Salta al contenuto principale

Lei e la montagna

Lei e la montagna

Tutto comincia con una mail di complimenti da parte di Melania allo scrittore Alfredo Paluselli. Con educazione e gradualmente, i due si trovano a intessere uno scambio continuo di messaggi, foto, racconti sulle Dolomiti. Lei abita a Crema, ma a Pozza di Fassa ha trascorso la sua infanzia. Frequentando la cittadina ne conosce ogni località vicina, ogni sentiero, forse anche meglio di chi ci vive. Arriva così, finalmente, il giorno in cui Melania comunica ad Alfredo di aver prenotato un appartamento a Castello di Fiemme per la settimana successiva. I due si incontrano e si conoscono di persona. Lei è una bella donna dai capelli rossi, lui il classico uomo con un po’ di pancetta. Si ritrovano davanti al palazzo della Magnifica Comunità di Fiemme, a Cavalese. Alfredo resta sorpreso dall’avvenenza di Melania, ma si comporta con naturalezza e le dà due baci sulle guance, che lei ricambia. Decidono di entrare in un bar senza sfidare il fresco della sera: in fondo, anche se il tempo è ancora piacevole, mancano un paio di mesi al Natale. Approfondiscono per un po’ la loro conoscenza, mentre lui le chiede quali escursioni intenda fare in quei giorni. “Domani a Passo Rolle - dichiara Melania - e magari da lì salire qualche cima. Domenica, invece, alla Roda di Vael, partendo dal Passo di Costalunga, perché è un sentiero che amo molto”. Nel frattempo, aggiunge anche che si ferma a Castello di Fiemme fino al mercoledì successivo. Gli parla di questo viaggio che sta facendo con i suoi gatti. Li ha portati con sé perché non riesce a staccarsi da loro. Si chiamano Sherlock e Aranel...

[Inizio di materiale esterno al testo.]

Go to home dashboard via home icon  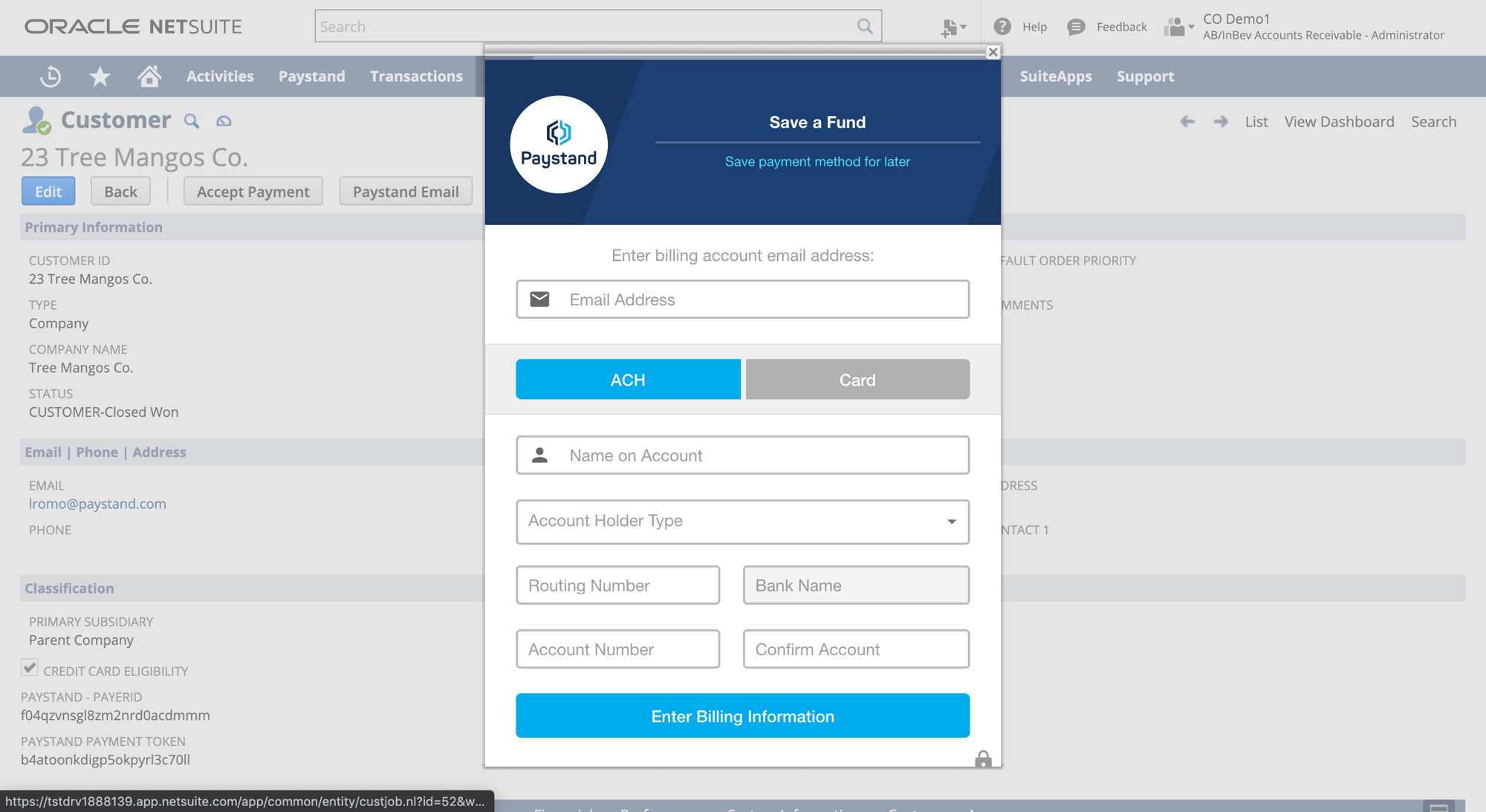click(x=149, y=76)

Un incontro tutto sommato casuale, ma che si rivela fondamentale. Ma forse gli incontri nei quali si consuma il libro sono davvero di più, perché oltre quello di Alfredo e Melania c’è l'incontro con la montagna che pur se la si ama per mille motivi e la si conosce bene, non è mai uguale a se stessa e ogni volta permette di scoprire qualcosa di nuovo, un panorama, un gruppo di alberi profumatissimi, i temporali, un tramonto, una radice di genziana buona per aromatizzare la grappa, la neve... E poi che dire dell’incontro con il “Vecchio”, così come amava farsi chiamare Giuseppe, che ha del miracoloso, o quello con Emanuele la cui calma è consolazione per l’anima? E non sono gli unici incontri che lasciano il segno, ma sono incontri come se ne fanno tanti nella vita, ma che più di tanti altri incidono nel benessere del cuore. E come in ogni vita umana che si rispetti, non mancano le preoccupazioni, i dispiaceri, ma per fortuna c’è un lieto fine dietro l’angolo, anche se non risolve tutti i punti sospesi. È il quarto libro di Alfredo Paluselli, ma è il suo primo romanzo ed essendo questa una storia vera e non solo, ma anche una vicenda personale, il libro “si è scritto da solo”, come ha avuto modo di commentare l’autore, lasciandogli così la possibilità di scegliere con cura le parole per raccontare ogni singola emozione e c’è riuscito perfettamente, tanto che ne è risultato un romanzo da leggere tutto d’un fiato. Inoltre ci sono le descrizioni dei luoghi che sono tra i più belli tra gli spettacoli naturali d’Italia, essendo la zona delle Dolomiti e delle Pale di San Martino in particolare, del Passo Rolle, della Val di Fiemme, della foresta di Paneveggio, quella che può vantare gli scorci più entusiasmanti dai quali ogni cambio di stagione è solo una prospettiva diversa e nuova. Tra l’altro la descrizione così accurata e sentimentale dei luoghi delle nostre meravigliose Alpi è quella della location di un’appassionante storia d’amore che merita tanta bellezza.